Era inevitable, los días lluviosos le recordaban su suerte en el amor. No se consideraba una persona de relaciones serias, hace mucho tiempo había dejado de creer en los cuentos de hadas, en el príncipe azul que rescataba a la princesa en apuros, o en los seres mágicos que contribuían al típico: ''y vivieron felices por siempre''. Su realidad era más cruda.
De pequeña le encantaba creer que encontraría su final ideal, con la persona que ganara su corazón.
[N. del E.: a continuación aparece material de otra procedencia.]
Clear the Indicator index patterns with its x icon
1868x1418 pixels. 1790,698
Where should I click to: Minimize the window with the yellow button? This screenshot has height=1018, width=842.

Se podría decir que muchos llegaron a su vida, pero todos destiñeron y, tarde o temprano, terminaban decepcionándola, dejándola sola, de ahí que no creyera en esos clichés.
Pero eso no impidió que, mientras observaba el aguacero torrencial desde el interior de aquel bar, se sintiese insegura de lo que estaba a punto de hacer.
Meses atrás, en una de sus visitas al zoológico, lo conoció. Estaba admirando la belleza de las aves cuando sintió el clic de una cámara, volteó a ver y entonces sus ojos se encontraron. Era un chico de esos que desprendían alegría y optimismo hasta por los poros de la piel, de charla agradable y ojos llenos de sueños. No supo por qué, pero de repente sus encuentros se fueron haciendo más frecuentes. Después de las decepciones que había sufrido, no salía con la misma persona más de dos veces, pero no pudo resistirse: quizás fue porque compartían gustos y aspiraciones, porque siempre se mostró atento o porque nunca la invitó a un motel después de solo hablar diez minutos, porque la miraba con respeto y cariño.
Todo parecía perfecto, hasta que comenzó a verlo diferente, de repente no quería tenerlo en frente tres días a la semana, sino los siete, soñaba con su risa en las noches, olía su perfume, extrañaba su voz y, tanta era la impotencia por no aceptar lo que sentía que muchas veces, para minimizarla, se sentaba a llorar en un rincón de su habitación. Entonces tomó la decisión: le diría que no podían seguir encontrándose.
Y ahí estaba, esperando que llegara a la cita, con los nervios de punta. Tanta era su aflicción que no notó cuando la puerta del local se abrió, mucho menos cuando una mano suave le recorrió la espalda, solo fue consciente de la presencia del muchacho cuando se sentó a su lado.
Se saludaron con un: buenas noches, y el silencio se instaló en el ambiente. Cuando por fin logró calmarse un poco y abrió la boca para comenzar la explicación, su acompañante la hizo callar y, con un volumen de voz bajo, íntimo, le explicó que se imaginaba los motivos del encuentro. Luego sacó una foto de su bolsillo y se la mostró, en la imagen aparecía ella, mirando las aves con asombro y dulzura al mismo tiempo. Le explicó que, cuando se conocieron, pasaba de casualidad por esa sección del zoo y, al verla, no pudo resistirse a los impulsos de tomar su cámara y captar la esencia del momento, que había visto lugares y mujeres hermosas, pero nada se había comparado con lo que sintió en aquel instante en el que supo que había encontrado lo que tanto buscaba: alguien que lo ayudase a resolver el rompecabezas de su interior, le confesó que la quería y no pensaba dejarla huir.
De repente, todo cambió y ella lo supo, sonrió a modo de aceptación mientras depositaba un dulce beso en la mejilla del muchacho. Su corazón y su mente le decían que le diera una oportunidad y, en su estómago, miles de mariposas comenzaron a revolotear de amor.